Dataset entries
-=-=-
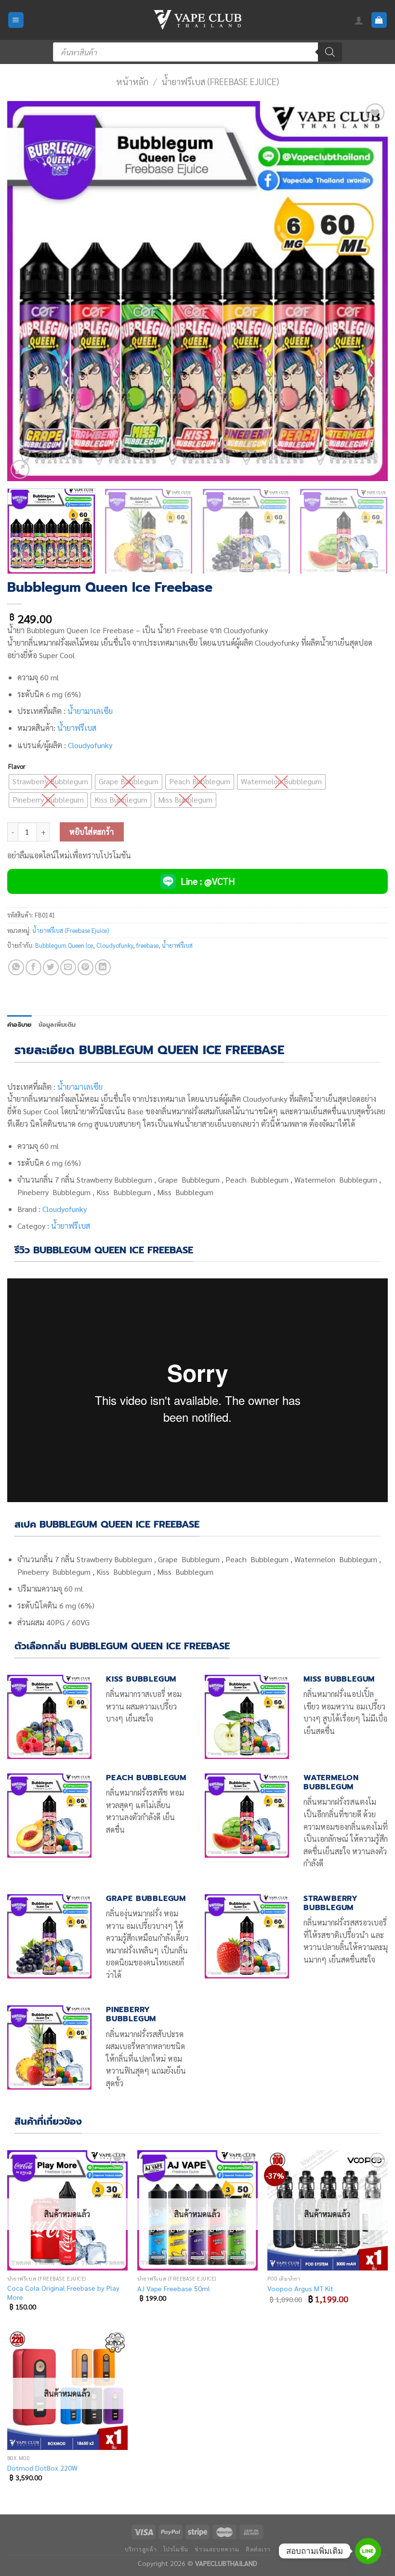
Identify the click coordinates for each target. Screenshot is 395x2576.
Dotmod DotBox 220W (42, 2467)
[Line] (368, 2551)
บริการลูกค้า (141, 2549)
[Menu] (16, 20)
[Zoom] (20, 469)
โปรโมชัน (175, 2549)
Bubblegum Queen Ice (64, 945)
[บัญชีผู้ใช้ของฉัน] (359, 20)
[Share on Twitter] (51, 967)
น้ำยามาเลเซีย (90, 711)
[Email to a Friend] (68, 967)
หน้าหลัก (132, 81)
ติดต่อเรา (258, 2549)
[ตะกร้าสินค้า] (379, 20)
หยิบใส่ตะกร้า (91, 832)
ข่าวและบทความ (217, 2549)
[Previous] (27, 291)
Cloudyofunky (90, 745)
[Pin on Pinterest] (85, 967)
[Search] (330, 52)
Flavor (17, 766)
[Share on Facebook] (33, 967)
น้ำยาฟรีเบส (76, 728)
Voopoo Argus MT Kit (300, 2288)
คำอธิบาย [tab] (19, 1024)
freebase (147, 945)
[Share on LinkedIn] (103, 967)
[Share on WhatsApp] (16, 967)
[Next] (368, 291)
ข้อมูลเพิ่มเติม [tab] (57, 1024)
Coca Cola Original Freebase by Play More (63, 2292)
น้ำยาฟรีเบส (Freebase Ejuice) (220, 81)
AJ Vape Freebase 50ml (173, 2288)
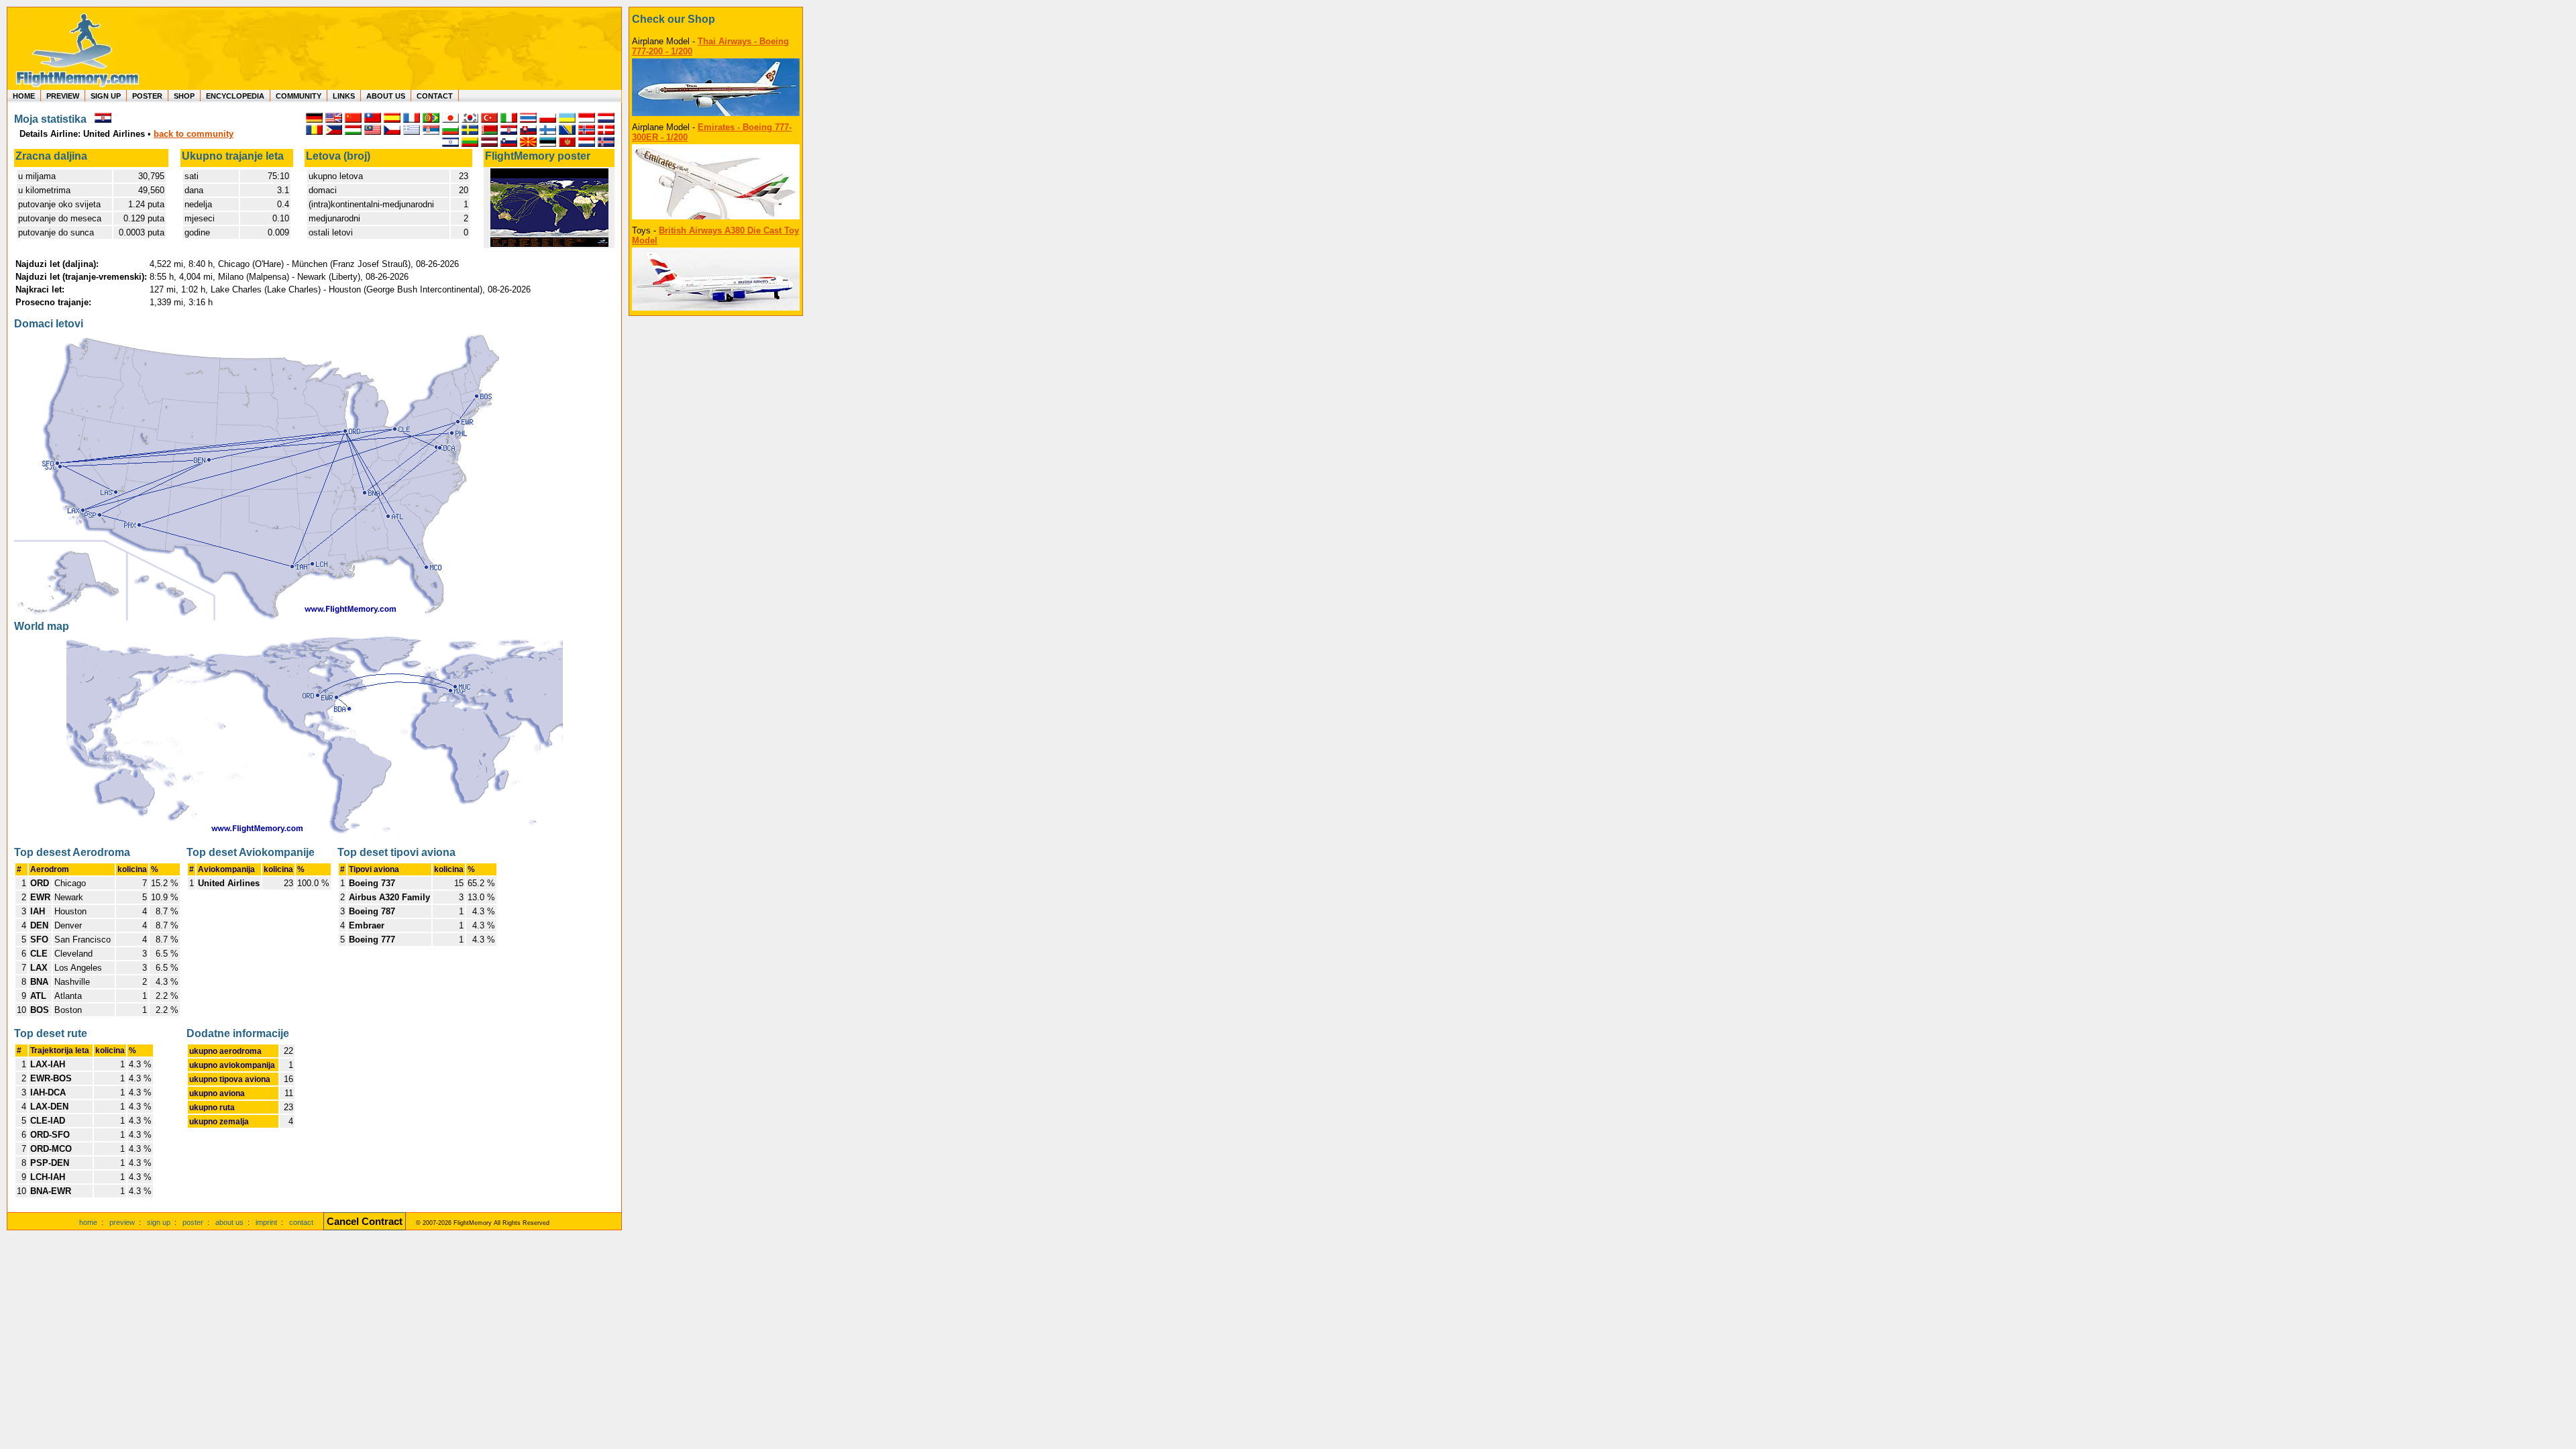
-=-=-
What to do. Tell how many lines of the data include the word "ำยาฟร", without any other words.

Exercise response. 2